Они пожали друг другу руки, врач проводил Эрмина до двери, не той, в которую они вошли.
— Пожалуй, приму немножко брому, — пошутил Глускинос с кривой улыбкой, — а уж потом прослушаю легкие нашего доброго Нахмана. Теперь что ни день, то беспокойства. — Он указал Эрмину дорогу: вниз по длинному коридору, потом налево и в вестибюль.

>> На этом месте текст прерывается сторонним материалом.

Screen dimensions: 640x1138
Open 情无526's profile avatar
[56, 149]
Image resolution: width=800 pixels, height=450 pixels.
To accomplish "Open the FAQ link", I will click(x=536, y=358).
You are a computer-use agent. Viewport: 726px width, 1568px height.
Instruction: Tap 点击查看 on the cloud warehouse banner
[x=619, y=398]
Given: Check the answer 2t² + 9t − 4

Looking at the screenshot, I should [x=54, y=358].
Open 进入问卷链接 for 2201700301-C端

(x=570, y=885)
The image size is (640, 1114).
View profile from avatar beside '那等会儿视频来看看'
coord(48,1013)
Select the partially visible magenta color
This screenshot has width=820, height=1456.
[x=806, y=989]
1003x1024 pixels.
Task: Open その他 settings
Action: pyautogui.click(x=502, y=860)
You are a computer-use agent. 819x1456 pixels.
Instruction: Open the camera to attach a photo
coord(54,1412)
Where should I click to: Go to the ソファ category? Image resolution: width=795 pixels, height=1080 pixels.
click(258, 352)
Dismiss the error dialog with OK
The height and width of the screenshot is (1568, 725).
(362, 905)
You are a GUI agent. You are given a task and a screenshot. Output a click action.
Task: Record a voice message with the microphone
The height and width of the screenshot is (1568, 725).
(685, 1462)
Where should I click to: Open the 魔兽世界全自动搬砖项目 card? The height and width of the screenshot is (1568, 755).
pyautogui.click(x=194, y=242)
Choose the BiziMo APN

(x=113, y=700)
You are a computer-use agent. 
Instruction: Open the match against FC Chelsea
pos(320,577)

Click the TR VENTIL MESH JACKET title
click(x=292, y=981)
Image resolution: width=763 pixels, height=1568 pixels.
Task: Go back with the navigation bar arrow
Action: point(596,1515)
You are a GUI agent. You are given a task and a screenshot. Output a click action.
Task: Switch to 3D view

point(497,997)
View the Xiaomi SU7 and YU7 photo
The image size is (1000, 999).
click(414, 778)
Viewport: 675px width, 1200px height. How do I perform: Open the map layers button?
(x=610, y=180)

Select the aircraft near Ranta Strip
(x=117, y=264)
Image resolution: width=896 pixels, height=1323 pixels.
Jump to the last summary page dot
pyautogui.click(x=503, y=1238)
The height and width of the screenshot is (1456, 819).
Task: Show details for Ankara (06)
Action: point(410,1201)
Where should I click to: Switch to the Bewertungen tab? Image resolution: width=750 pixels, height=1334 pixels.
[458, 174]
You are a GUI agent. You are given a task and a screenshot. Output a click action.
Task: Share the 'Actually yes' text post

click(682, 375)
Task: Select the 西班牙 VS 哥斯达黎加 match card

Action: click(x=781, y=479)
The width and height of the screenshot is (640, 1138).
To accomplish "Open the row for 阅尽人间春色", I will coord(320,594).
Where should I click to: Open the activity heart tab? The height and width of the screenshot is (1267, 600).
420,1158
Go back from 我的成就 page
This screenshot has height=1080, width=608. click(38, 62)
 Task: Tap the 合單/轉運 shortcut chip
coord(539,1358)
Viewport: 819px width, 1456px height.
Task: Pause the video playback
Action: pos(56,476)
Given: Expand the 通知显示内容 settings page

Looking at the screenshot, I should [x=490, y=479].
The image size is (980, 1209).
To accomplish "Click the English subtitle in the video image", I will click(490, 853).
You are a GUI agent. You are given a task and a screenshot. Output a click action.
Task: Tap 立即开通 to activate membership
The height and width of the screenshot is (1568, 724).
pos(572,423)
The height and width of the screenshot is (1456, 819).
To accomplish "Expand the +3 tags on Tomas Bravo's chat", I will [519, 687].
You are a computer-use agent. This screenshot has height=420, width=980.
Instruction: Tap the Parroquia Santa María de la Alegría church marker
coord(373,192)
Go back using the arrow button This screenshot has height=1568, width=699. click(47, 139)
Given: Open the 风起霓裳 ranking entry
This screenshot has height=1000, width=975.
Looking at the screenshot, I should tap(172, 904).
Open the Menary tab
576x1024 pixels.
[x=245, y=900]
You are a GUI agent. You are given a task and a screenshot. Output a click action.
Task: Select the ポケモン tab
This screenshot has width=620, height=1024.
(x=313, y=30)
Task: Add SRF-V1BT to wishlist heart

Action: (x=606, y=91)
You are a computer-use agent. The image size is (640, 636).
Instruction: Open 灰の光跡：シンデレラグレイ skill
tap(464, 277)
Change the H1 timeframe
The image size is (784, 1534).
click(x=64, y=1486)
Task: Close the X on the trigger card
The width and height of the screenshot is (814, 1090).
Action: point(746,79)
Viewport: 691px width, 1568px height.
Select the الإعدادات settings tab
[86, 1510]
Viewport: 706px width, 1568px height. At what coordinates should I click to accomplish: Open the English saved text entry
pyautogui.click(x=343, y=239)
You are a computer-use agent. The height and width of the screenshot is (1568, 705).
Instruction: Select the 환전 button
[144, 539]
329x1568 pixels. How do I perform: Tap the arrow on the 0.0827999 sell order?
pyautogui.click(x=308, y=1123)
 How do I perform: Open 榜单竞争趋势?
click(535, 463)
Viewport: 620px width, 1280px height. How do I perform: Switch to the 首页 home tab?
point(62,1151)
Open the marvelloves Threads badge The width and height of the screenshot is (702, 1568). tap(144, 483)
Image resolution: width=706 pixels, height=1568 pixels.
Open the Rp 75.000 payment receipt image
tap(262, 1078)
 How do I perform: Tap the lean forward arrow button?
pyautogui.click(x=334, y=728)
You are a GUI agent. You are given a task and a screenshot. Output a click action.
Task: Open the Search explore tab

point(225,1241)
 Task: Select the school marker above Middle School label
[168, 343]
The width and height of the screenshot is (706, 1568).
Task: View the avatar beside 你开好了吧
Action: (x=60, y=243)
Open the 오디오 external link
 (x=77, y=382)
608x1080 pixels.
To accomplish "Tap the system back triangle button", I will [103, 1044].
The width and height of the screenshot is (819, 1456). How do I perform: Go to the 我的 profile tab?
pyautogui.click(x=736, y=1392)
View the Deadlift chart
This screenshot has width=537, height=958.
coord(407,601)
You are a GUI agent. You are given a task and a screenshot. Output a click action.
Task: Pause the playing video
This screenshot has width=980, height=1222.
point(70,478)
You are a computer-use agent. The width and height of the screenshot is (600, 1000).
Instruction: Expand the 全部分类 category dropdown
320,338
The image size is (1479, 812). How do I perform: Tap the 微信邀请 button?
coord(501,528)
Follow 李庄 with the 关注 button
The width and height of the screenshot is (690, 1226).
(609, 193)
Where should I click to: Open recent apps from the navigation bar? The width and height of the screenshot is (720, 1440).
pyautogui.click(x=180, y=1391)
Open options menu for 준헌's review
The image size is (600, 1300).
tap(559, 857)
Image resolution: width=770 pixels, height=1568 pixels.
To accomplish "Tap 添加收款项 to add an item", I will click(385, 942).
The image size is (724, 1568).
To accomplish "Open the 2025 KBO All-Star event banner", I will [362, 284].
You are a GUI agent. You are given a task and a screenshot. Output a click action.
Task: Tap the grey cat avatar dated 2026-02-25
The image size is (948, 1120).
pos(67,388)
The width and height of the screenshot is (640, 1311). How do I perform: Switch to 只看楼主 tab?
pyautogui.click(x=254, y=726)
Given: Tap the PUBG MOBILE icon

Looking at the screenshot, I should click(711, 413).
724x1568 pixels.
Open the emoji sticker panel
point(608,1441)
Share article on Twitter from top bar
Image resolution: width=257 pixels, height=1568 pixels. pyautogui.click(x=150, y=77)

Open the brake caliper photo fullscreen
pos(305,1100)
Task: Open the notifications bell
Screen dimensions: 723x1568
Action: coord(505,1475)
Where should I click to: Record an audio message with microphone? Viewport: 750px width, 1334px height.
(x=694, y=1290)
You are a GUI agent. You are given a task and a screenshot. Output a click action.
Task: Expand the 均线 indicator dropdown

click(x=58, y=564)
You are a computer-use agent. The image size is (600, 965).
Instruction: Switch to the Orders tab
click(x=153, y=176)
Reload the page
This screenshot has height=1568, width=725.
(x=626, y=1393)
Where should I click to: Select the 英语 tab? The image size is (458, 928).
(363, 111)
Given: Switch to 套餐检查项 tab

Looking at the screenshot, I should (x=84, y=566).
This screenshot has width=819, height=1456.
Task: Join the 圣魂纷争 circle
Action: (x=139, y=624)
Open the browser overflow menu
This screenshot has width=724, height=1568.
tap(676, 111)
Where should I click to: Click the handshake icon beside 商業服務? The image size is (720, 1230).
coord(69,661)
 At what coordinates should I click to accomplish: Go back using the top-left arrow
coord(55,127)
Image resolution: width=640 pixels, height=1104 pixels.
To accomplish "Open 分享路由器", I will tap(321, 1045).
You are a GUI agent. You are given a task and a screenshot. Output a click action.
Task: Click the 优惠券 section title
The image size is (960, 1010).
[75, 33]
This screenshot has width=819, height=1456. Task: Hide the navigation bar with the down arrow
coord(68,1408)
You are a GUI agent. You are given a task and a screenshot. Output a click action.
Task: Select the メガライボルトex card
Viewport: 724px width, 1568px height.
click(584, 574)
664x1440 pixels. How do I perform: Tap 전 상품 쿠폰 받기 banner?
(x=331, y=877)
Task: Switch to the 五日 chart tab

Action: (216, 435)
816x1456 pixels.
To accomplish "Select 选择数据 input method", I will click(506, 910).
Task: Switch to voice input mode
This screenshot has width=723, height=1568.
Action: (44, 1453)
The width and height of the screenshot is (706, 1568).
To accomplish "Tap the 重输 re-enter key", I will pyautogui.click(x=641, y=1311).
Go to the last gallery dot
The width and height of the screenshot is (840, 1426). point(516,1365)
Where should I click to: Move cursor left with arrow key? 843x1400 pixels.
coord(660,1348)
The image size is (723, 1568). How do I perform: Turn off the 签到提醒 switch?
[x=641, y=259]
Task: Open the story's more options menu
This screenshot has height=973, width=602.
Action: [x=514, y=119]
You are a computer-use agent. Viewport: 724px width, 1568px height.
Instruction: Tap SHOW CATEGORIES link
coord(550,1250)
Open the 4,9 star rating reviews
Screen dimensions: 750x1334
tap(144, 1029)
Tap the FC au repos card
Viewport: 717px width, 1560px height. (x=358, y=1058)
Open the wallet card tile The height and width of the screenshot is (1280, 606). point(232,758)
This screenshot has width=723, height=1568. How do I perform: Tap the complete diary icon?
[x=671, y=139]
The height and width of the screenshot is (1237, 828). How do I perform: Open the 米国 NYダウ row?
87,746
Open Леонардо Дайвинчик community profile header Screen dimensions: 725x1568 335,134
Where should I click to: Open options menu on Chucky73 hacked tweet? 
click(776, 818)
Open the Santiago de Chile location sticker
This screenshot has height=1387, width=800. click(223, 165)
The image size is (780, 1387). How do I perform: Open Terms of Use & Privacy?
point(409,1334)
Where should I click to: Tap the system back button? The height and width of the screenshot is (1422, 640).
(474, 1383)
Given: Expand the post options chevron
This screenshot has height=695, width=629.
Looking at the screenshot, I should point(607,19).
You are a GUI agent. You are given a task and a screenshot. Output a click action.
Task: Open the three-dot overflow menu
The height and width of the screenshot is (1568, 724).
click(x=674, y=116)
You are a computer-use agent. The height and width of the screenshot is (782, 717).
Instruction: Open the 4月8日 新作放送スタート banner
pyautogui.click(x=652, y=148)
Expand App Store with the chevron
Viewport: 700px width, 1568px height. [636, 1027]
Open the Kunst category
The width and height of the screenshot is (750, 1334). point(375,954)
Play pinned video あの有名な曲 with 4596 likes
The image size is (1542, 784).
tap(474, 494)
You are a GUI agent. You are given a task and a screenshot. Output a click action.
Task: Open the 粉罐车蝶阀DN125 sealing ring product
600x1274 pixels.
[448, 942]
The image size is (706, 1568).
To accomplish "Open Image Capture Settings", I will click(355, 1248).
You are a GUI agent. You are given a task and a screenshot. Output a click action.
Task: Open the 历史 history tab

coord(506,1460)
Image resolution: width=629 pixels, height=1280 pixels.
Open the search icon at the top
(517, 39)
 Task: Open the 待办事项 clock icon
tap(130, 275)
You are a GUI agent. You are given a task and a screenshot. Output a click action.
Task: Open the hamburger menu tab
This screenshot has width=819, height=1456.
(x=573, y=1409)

Будь Л. Б. Эрмин просто полицейским, он бы, несомненно, меньше занимался предотвращением возможного преступления, чем расследованием уже случившегося. По крайней мере, так он ворчливо твердил себе, когда остановился и наконец-то раскурил трубку. Он вновь чувствовал себя капитаном Эрмином, командиром ротной позиции, отвечающим за нее и две сотни человек, и знал, что предотвратить легче и стоит меньше, нежели потом восстанавливать. Солдат всегда солдат, всегда на посту. Де Вриндт был в эту минуту не кем иным, как рядовым из его роты, который наделал глупостей и которого надо спасать от беды. Словом, ничего не попишешь: вперед, к мистеру де Вриндту, прямиком в его частную жизнь!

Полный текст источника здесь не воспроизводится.